LONDON: I believe that giant commodities trader Glencore International (GLEN -0.17%) and mining leviathan Xstrata (LSE: XTA) are well-positioned to tread higher now that their protracted merger has received final approval.
Commodity prices remain extremely volatile given enduring uncertainty surrounding the macroeconomic environment, as recent swings in the gold price has demonstrated. Meanwhile, a number of metals markets are also facing the prospect of worsening oversupply in coming years, threatening the profitability of mining companies across the globe.
Despite this, I reckon that the tie-up between the two firms -- which is set for completion next month -- should yield exciting returns for investors, as cash flow balloons and earnings look set to march higher.
Company tie-up given final green light
Earlier this month, the companies received approval from China's regulator, MOFCOM, to complete their protracted tie-up that dates back to February 2012, with the sales process required to get under way within three months from mid-April. Glencore is expected to pay in the region of $30bn to complete the deal.
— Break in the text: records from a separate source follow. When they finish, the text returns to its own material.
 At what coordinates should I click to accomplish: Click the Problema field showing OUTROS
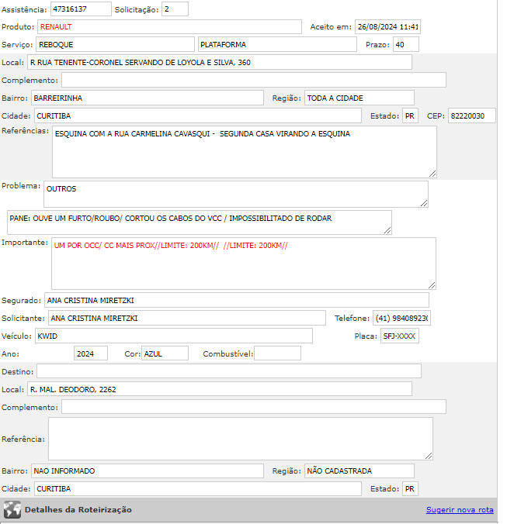pyautogui.click(x=235, y=194)
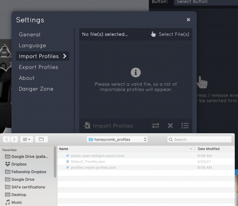This screenshot has width=238, height=206.
Task: Open the list view options dropdown
Action: click(27, 139)
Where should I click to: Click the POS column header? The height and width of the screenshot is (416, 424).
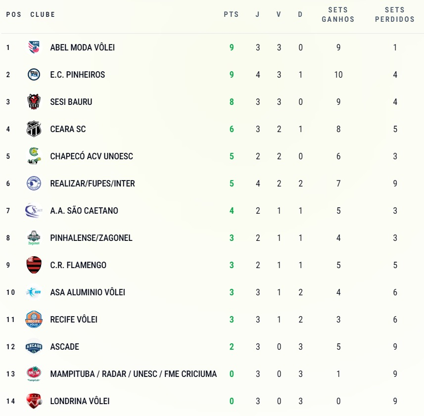click(13, 14)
As part of the deal, Glencore will be asked to relinquish its stake in the Las Bambas copper project in Peru -- in which Xstrata is a key player in the site's development -- before the end of September next year, subject to a minimum price. This is likely to bolster the group's already-hefty cash pile to the tune of at least $5bn, according to industry estimates, easing any potential balance sheet pressure in the event of waning commodities demand.
As well, the ruling also requires the enlarged group to supply commodities-thirsty China with copper, zinc, and lead concentrate for an eight-year period, dating back to the start of 2013, with minimum copper shipments of 900,000 tonnes per annum attached to the deal.
Revenues and profit anticipated to climb
According to Liberum Capital, revenues from the combined group would rise 6.2% in 2013, to £261.3bn, driving attributable profit 5.5% higher to £5.8bn, and are expected to accelerate over the medium term. The broker has pencilled in turnover growth of 6.4%, to £278bn in 2013, and 1.5% to £282.1bn in 2014, driving adjusted profit 39.2% and 8.7% higher for these years, to £8bn and £8.7bn.
Recent heavy weakness in the share prices of both companies provides an excellent buying opportunity, in my opinion, underlined by Liberum's P/E estimates for coming years. A reading of 11.2 for 2013 is expected to fall to 8.1 and 7.4 for 2014 and 2015, respectively, according to the broker, and compares extremely favourably with a forward earnings multiple of 13.4 for the whole mining sector.